Com o suingue e a voz que conquistaram o Brasil há 10 anos, o Gigante chega ao carnaval de 2020 com duas canções cotadas à hit do carnaval: Contatinho, com a participação da funkeira Anitta, e Eu não vivo sem ela (eu te amo putaria). O sucesso da primeira, inclusive, espantou o próprio cantor. “Contatinho nos surpreendeu muito. Lançamos a canção em setembro de 2019 e ela vem rendendo até hoje tanto nas plataformas musicais como com o público. Isso me deixa cada dia mais grato, realizado e muito feliz com o andamento de todo esse desempenho positivo. O carnaval do GG promete”, adianta aos risos.

 

Canções lançadas em 2019 seguem fortes neste ano. Além de Contatinho, faixas, como Sentadão, parceria de Pedro Sampaio com Felipe Original (conhecido por Hit contagiante) e JS Mão de Ouro; Surtada, de Dadá Boladão, Tati Zaqui e OIK; Combatchy, de Anitta, Lexa, Luísa Sonza e Mc Rebecca; e Amor de Que, de Pabllo Vittar continuam nas playlists do verão e do carnaval. Sem falar no sucesso do brega-funk Tudo ok, Márcia Fellipe com Thiaguinho MT, Mila, Henry Freitas e JS Mão de Ouro.

 

Contudo, uma série de lançamentos musicais chega a cada semana para incrementar a lista da disputa do hit do carnaval. Figuram na competição funk, axé, brega-funk, piseiro, sertanejo, forró e uma mistura de ritmos que se espalha pela folia em todo o país.

 

Confira a lista de candidatas lançadas recentemente:

 

Amoreco (Simone e Simaria)

Aquecimento da Lexa (Lexa)

Carnaval (Atitude 67)

Carnaval chegando (Rennan da Penha e POCAH)

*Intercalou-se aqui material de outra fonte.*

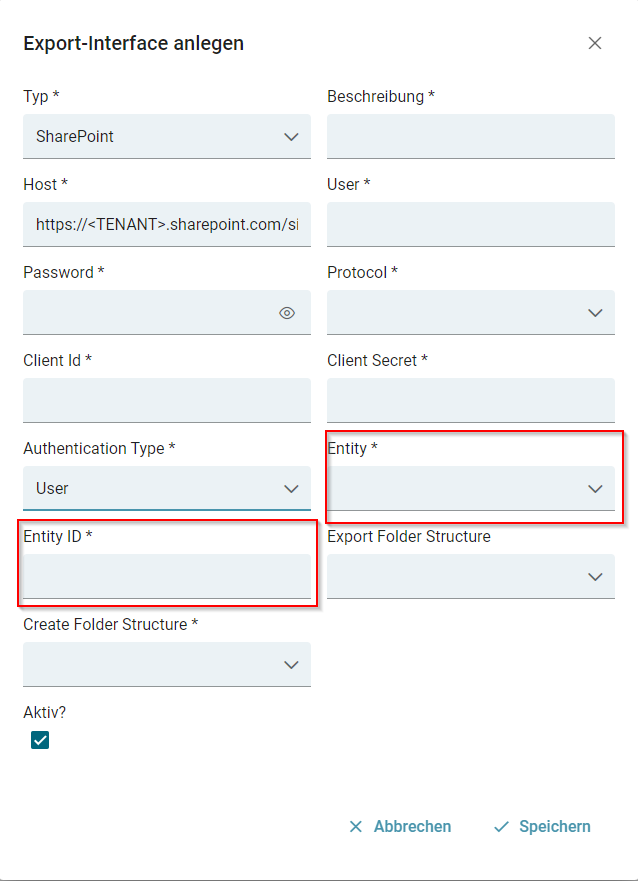Click the Abbrechen button
This screenshot has width=638, height=881.
point(400,827)
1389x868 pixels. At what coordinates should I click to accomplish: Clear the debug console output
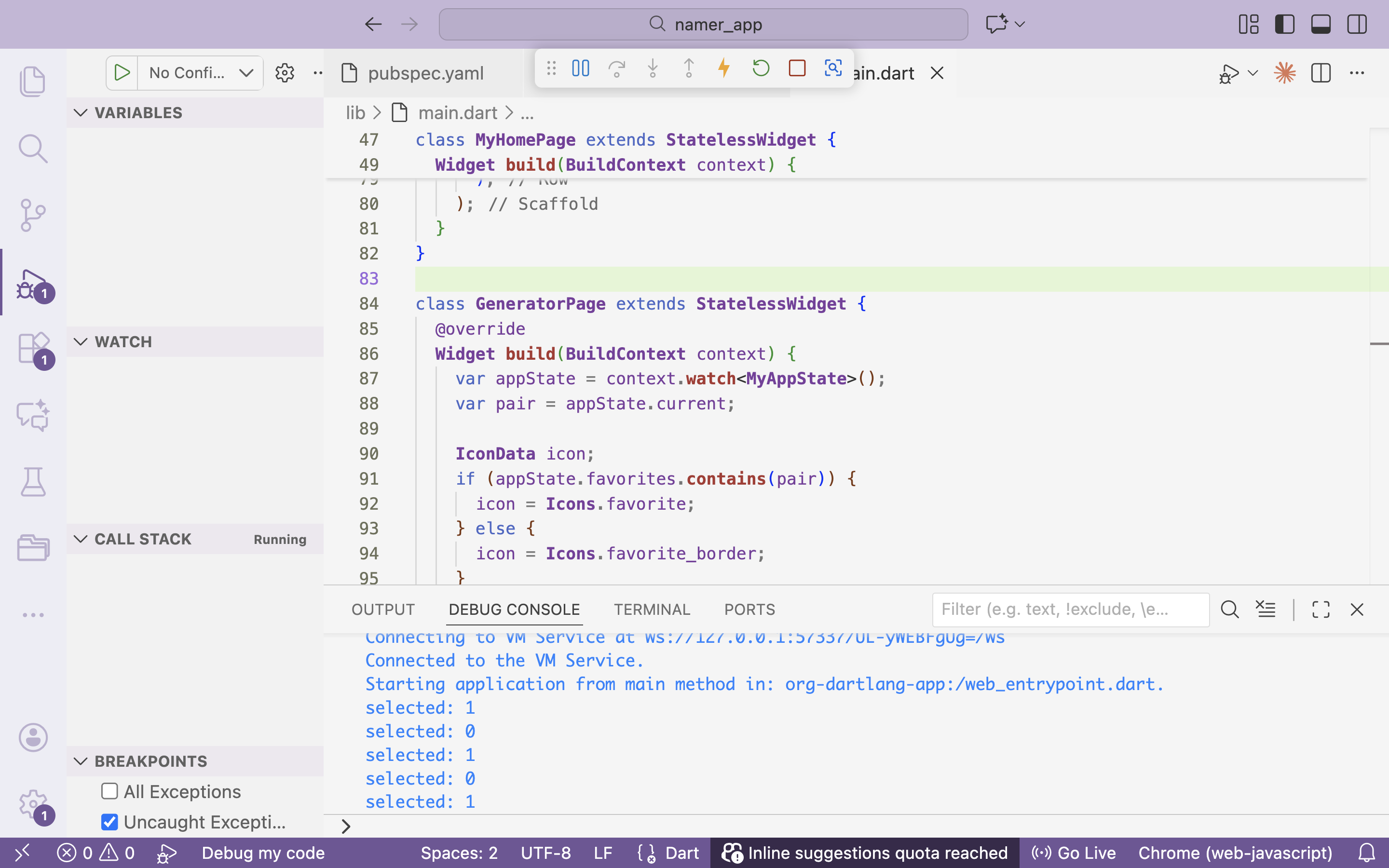pyautogui.click(x=1266, y=610)
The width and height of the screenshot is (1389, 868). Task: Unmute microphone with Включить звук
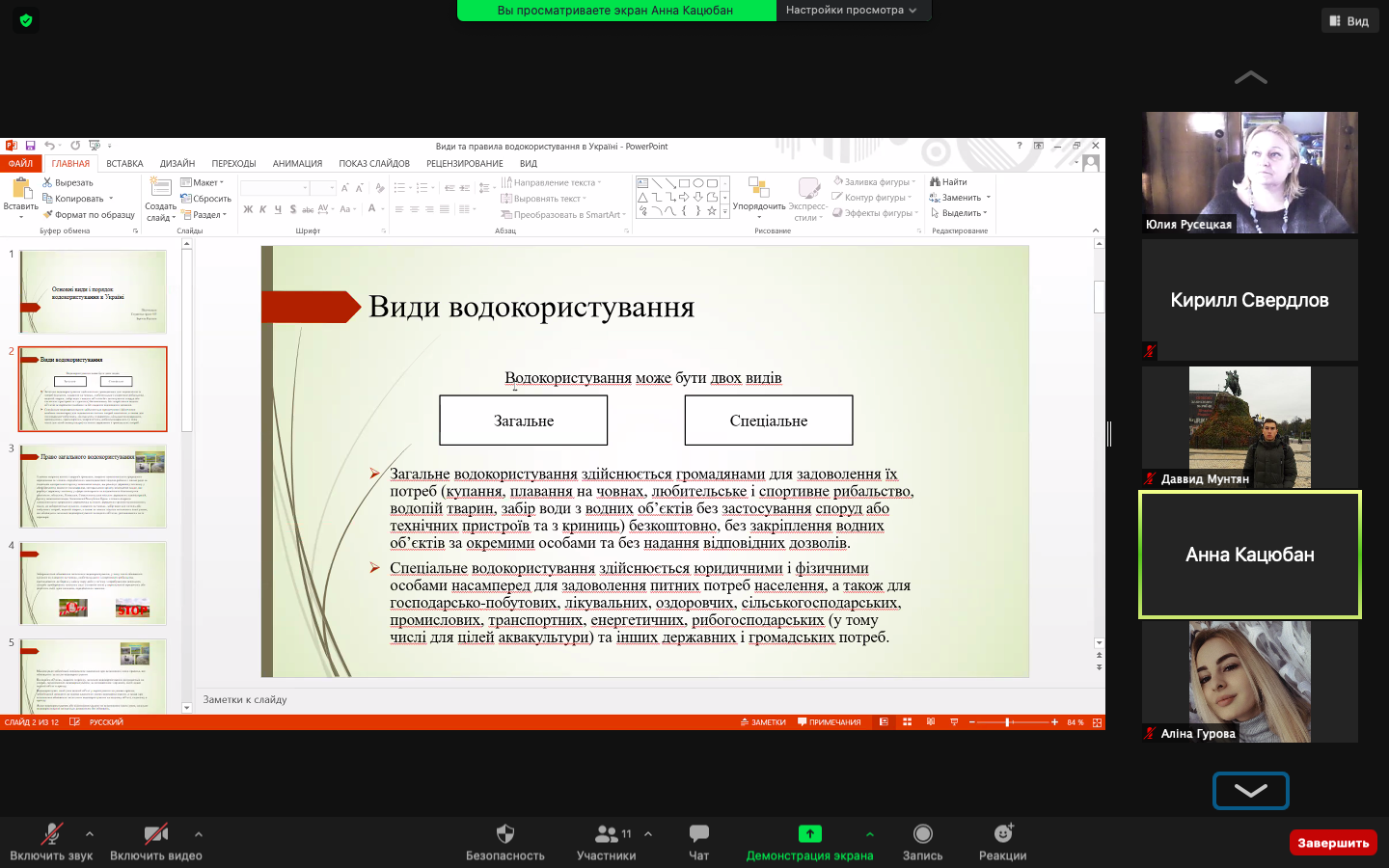click(51, 841)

Corrida elétrica (Baiana System, Armandinho e Dodô e Osmar)

Empurradinha 2.0 (MC Rebecca)

Fevereiro (DJ Zullu)

Graveto (Marília Mendonça)

Jogação (Anitta feat. Psirico)

Joga pra mim (Rennan da Penha, 3030 e Luiza Sonza)

Lei da gravidade (POCAH e Léo Santana)

O amor da minha vida sou eu (Solange Almeida)

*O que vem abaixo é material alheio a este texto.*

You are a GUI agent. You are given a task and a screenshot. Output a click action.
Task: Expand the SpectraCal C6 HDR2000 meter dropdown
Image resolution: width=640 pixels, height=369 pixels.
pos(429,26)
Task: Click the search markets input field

O mundo vai (Ivete Sangalo)

Plaquinha de aviso (Gustavo Mioto e Wesley Safadão)

Portabilidade (Bell Marques)

Pulando na pipoca (Ludmilla e Ivete Sangalo)

Pulsação (Cláudia Leitte)

Rave de favela (Anitta, Major Lazer e Mc Lan)

Romance proibido (MC Kevin o Chris e Ferrugem)

Sofrendo feito um louco (Luan Santana, Léo Santana e Olodum)

Tentativas (todos os cantos) (Marília Mendonça)

Treme tudo (Lexa)

 

Ano a ano, Léo Santana coleciona hits. Confira:

 

2010 - Rebolation

2011 - Tchubirabiron

2012 - Madeira de lei

2013 - Dança do arrocha

2014 - Nossa cor

2015 - Abana

2016 - Deboche

2017 - Santinha

2018 - Várias novinhas

2019 - Crush blogueirinha

2020 - Contatinho

 

Três perguntas // Léo Santana

 

Brasília será a terceira cidade a receber o projeto 'O Encontro’, 9 de maio. O que pode nos adiantar do show? Como será essa reunião de Léo Santana, Tonny Salles e Xanddy?

 

Esse é um show muito especial, porque é uma grande oportunidade de estar com essas duas feras que também são amigos muito queridos no mesmo palco. O Encontro é a representação dessa união e força do pagode baiano como movimento. Tenham certeza que vamos fazer um grande show.

 

E o Baile da Santinha, como seguirá em 2020?

 

Adotamos uma nova identidade visual e, além disso, modificamos a estrutura também. Novos elementos, ativações... o Baile da Santinha está ainda mais completo e com muitas novidades.

 

Acha que hoje, o pagode baiano tem mais força, principalmente fora da Bahia, que o axé? Por que?

 

Acredito que tem espaço para todo mundo.. A música da Bahia é única, né? Tenho certeza que cada um na sua vertente consegue ocupar diversos espaços.